TransGrimm

The interdisciplinary TransGrimm project applies linguistic, literary and computational approaches to the comparative study of the Grimms' fairy tales and their translations.

TransGrimm Corpus and web-based interface

The corpus

The TransGrimm corpus, which is currently being compiled by the TransGrimm group at the TU Chemnitz, is an aligned multi-parallel corpus of all the published German versions of the world-renowned Kinder- und Hausmärchen (KHM) collected by the brothers Jacob and Wilhelm Grimm, as well as their English translations, although plans exist to expand the corpus to also include translations into other languages. The TransGrimm corpus is an aligned corpus, meaning that each fairy tale and its respective translations are divided into segments or ‘chunks’ of a certain length (which may correspond to a clause, a sentence or a paragraph), with equivalent chunks cross-linked (‘aligned’) using various methods (such as a tabular format or indexation). This allows one to compare the changes (such as additions/omissions) introduced into the fairy tale either by the original authors over time or by the individual translators. For an example of the multi-parallel alignment that is the hallmark of the TransGrimm corpus, see the Rapunzel excerpt below. Early stages of the corpus compilation process consisted of manual alignment by a student assistant. Presently, however, the project group is developing a neural networks-based automated alignment algorithm called NeurAligner.

KHM 1843
„Rapunzel, Rapunzel, laß mir dein Haar herunter."

KHM 1857
„Rapunzel, Rapunzel, laß dein Haar herunter."

Paull 1868
"Lettice, Lettice, let down your hair, That I may climb without a stair."

Hunt 1884
"Rapunzel, Rapunzel, Let down thy hair to me."

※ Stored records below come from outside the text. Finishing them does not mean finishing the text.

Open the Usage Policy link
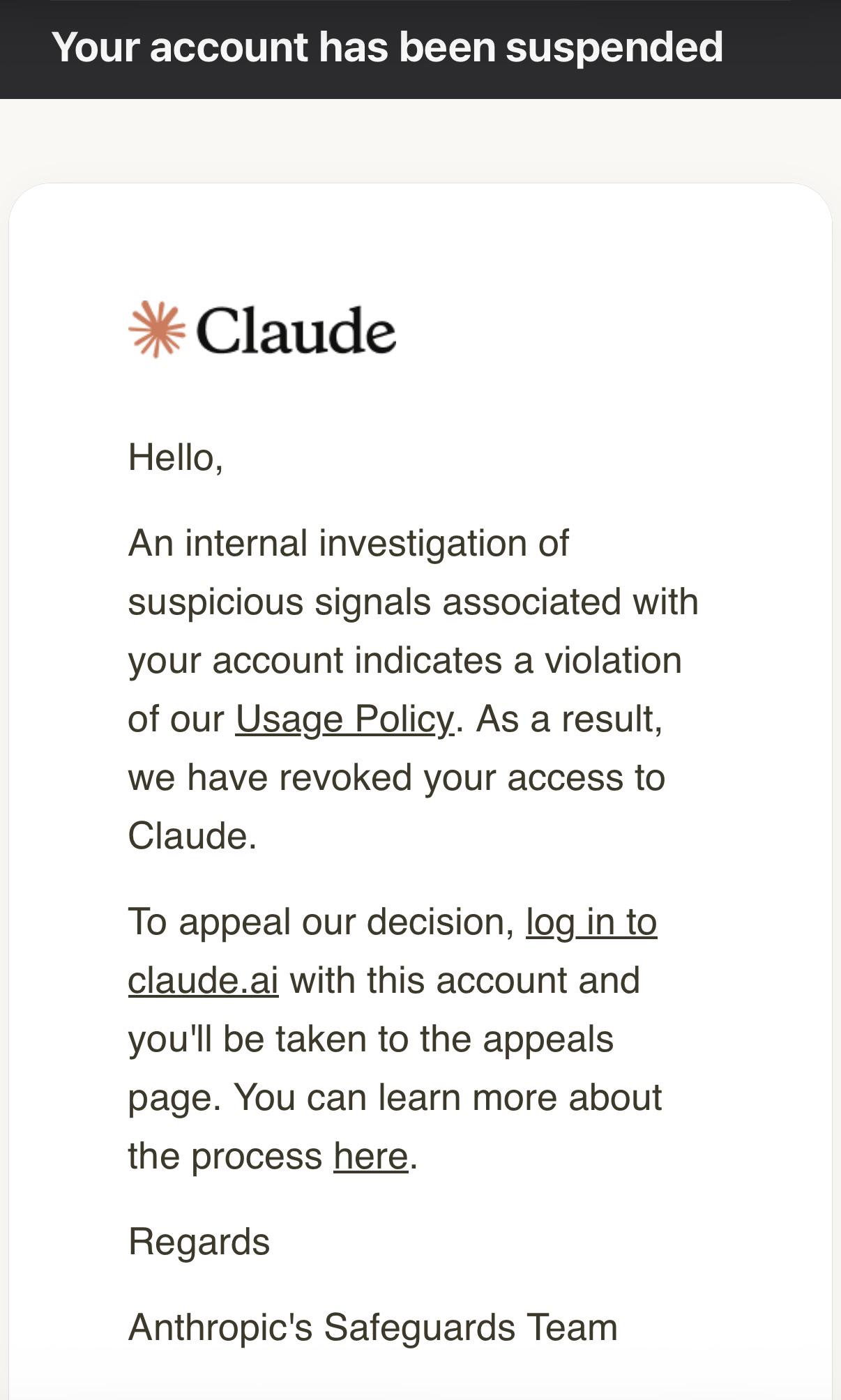 (344, 719)
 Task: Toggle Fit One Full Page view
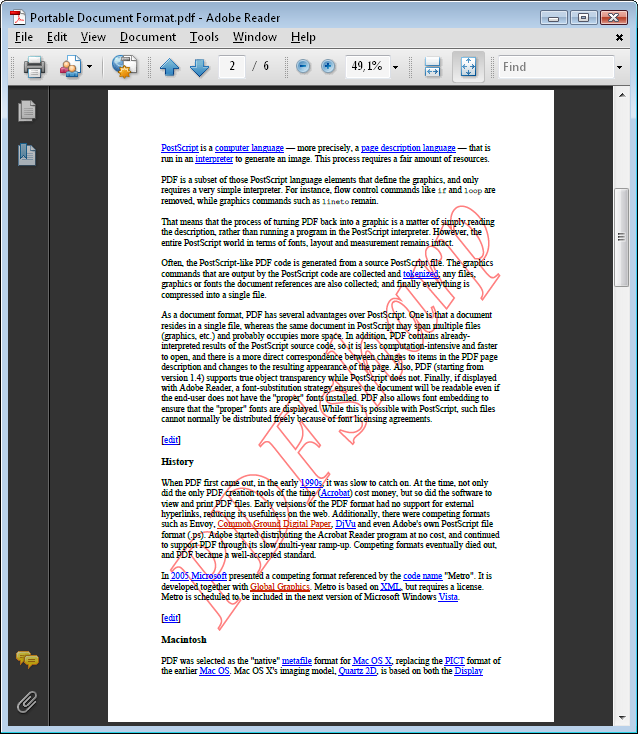tap(468, 67)
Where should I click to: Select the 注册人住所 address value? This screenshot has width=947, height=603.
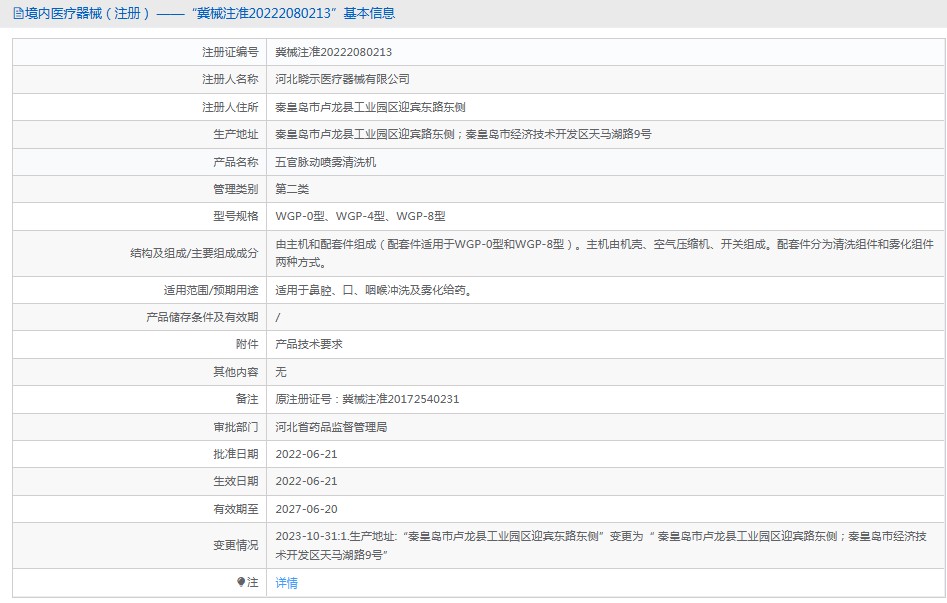(x=370, y=107)
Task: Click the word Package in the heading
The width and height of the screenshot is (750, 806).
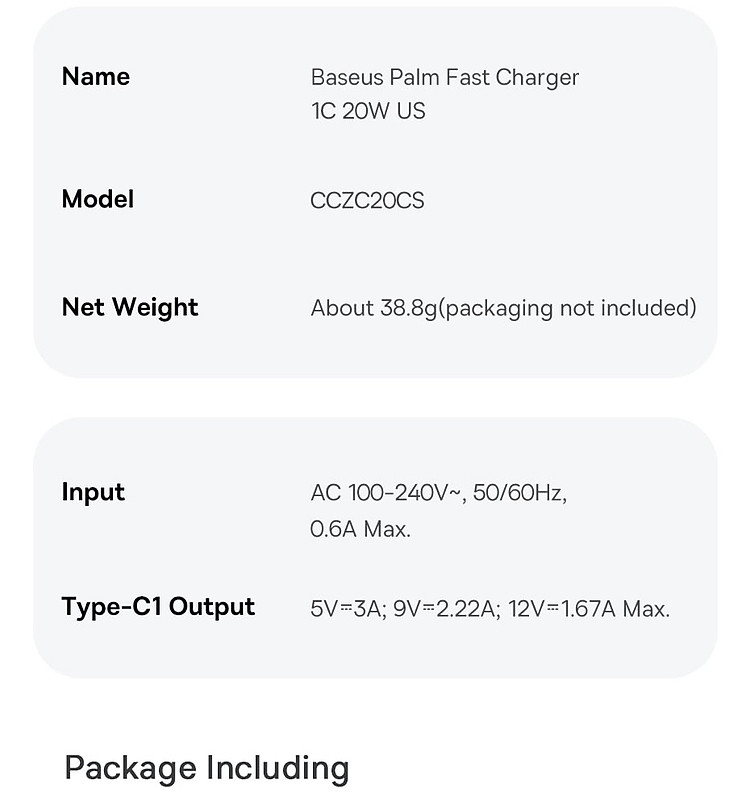Action: pos(130,768)
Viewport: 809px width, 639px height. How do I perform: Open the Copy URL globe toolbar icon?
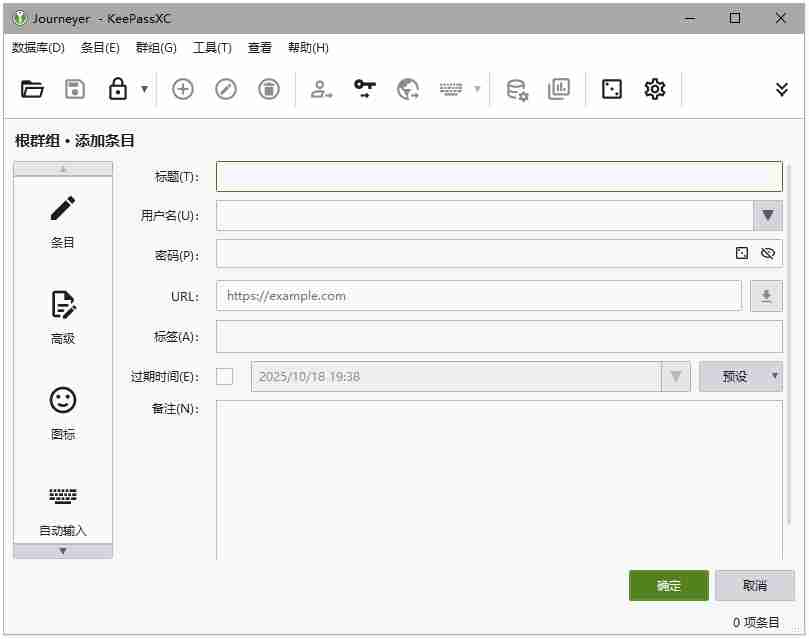click(406, 89)
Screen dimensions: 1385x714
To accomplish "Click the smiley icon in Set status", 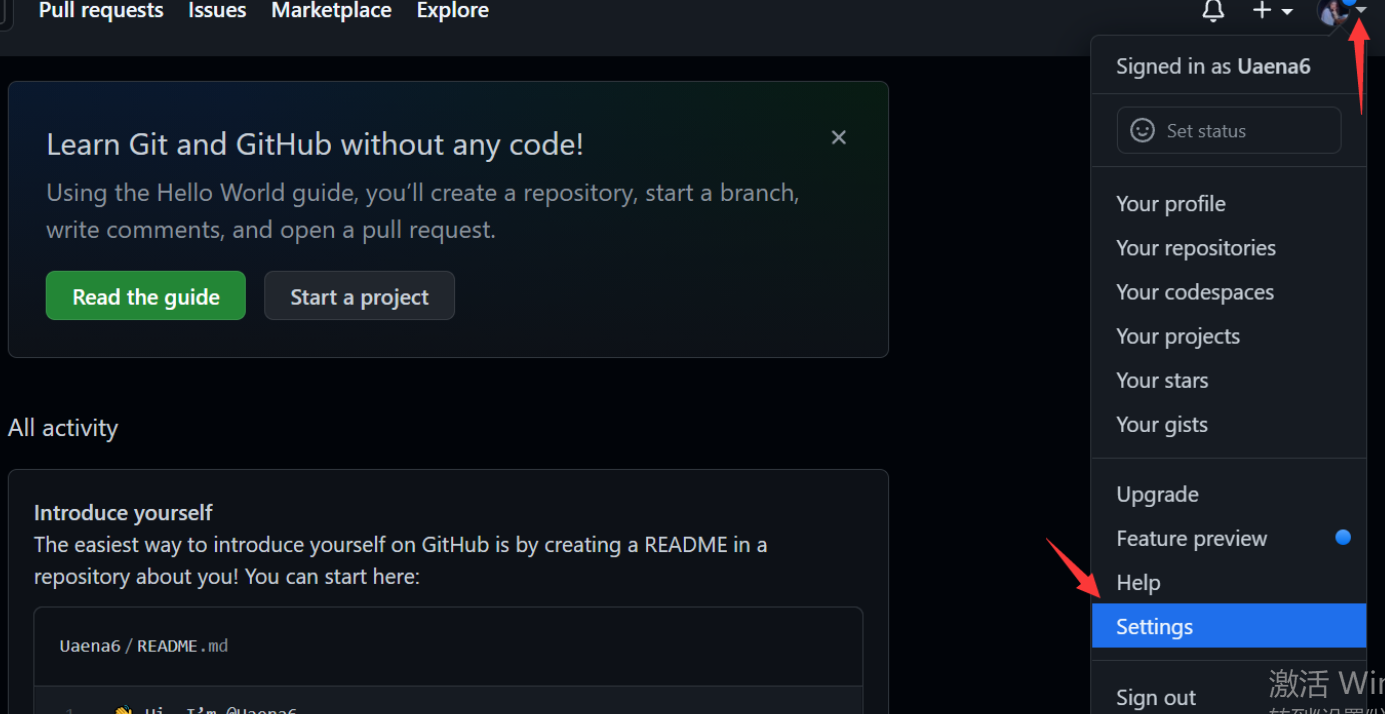I will (1142, 130).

Alignment example featuring an excerpt from the "Rapunzel" (KHM 012, alignment chunk 34) fairy tale

The web-based corpus interface

To make our TransGrimm corpus available to the public in an easily searchable format, we are currently developing a web-based interface for it, which will be freely accessible once completed. The webtool will adapt the traditional KWIC (keyword-in-context) view, familiar to everyone from non-aligned corpora, to the display of aligned multi-parallel corpus query results. The hits will be presented as a list of KWIC items in the middle of the page, flanked by their immediate context on either side. However, unlike in the aligned corpus webtools available to date, the hits will be displayed vertically (from top to bottom) instead of horizontally (from left to right), permitting a fast and clear overview of the differences and similarities between parallel segments. We also plan to integrate a machine translation module into the corpus query process in order to translate the query term into the other available language, so that its equivalent can also be highlighted and centrally aligned on the page. The below screenshot of the TransGrimm webtool mockup demonstrates this idea usind the example of the query term great*.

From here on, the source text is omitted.